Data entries
▬▬▬

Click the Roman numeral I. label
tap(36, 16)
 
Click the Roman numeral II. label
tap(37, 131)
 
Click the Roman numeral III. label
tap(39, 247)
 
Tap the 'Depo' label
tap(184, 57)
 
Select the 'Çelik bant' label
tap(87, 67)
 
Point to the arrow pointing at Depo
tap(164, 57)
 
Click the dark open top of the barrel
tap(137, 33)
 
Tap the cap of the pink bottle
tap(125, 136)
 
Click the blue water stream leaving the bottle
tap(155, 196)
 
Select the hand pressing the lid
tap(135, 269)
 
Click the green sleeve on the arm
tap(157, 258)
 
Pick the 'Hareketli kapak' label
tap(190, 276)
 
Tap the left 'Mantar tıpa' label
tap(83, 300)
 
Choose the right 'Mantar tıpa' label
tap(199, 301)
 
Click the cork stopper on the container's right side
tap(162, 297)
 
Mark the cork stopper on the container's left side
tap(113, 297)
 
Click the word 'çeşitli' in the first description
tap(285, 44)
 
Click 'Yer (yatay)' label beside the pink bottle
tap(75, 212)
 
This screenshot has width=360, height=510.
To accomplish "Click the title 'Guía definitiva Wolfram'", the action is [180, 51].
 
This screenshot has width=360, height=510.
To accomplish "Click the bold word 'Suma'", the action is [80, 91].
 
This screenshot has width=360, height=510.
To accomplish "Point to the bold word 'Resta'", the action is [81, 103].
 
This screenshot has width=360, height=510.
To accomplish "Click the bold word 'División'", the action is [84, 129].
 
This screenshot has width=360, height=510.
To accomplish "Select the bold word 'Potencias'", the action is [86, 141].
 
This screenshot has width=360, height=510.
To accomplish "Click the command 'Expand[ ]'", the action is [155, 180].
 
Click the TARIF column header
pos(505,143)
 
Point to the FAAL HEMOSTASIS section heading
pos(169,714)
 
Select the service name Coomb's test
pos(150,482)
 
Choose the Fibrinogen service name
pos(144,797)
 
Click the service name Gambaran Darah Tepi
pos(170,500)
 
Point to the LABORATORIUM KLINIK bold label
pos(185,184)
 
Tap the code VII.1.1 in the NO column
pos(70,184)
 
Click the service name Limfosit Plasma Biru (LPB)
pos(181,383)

▬▬▬

*What is being asked:* Swap "Click" for "Select" in the lines starting at the one containing "Click the word" and ending at the one containing "tap(75, 212)". Give those lines back with everything else unchanged.

*Answer to this exercise:*
Select the word 'çeşitli' in the first description
tap(285, 44)
 
Select 'Yer (yatay)' label beside the pink bottle
tap(75, 212)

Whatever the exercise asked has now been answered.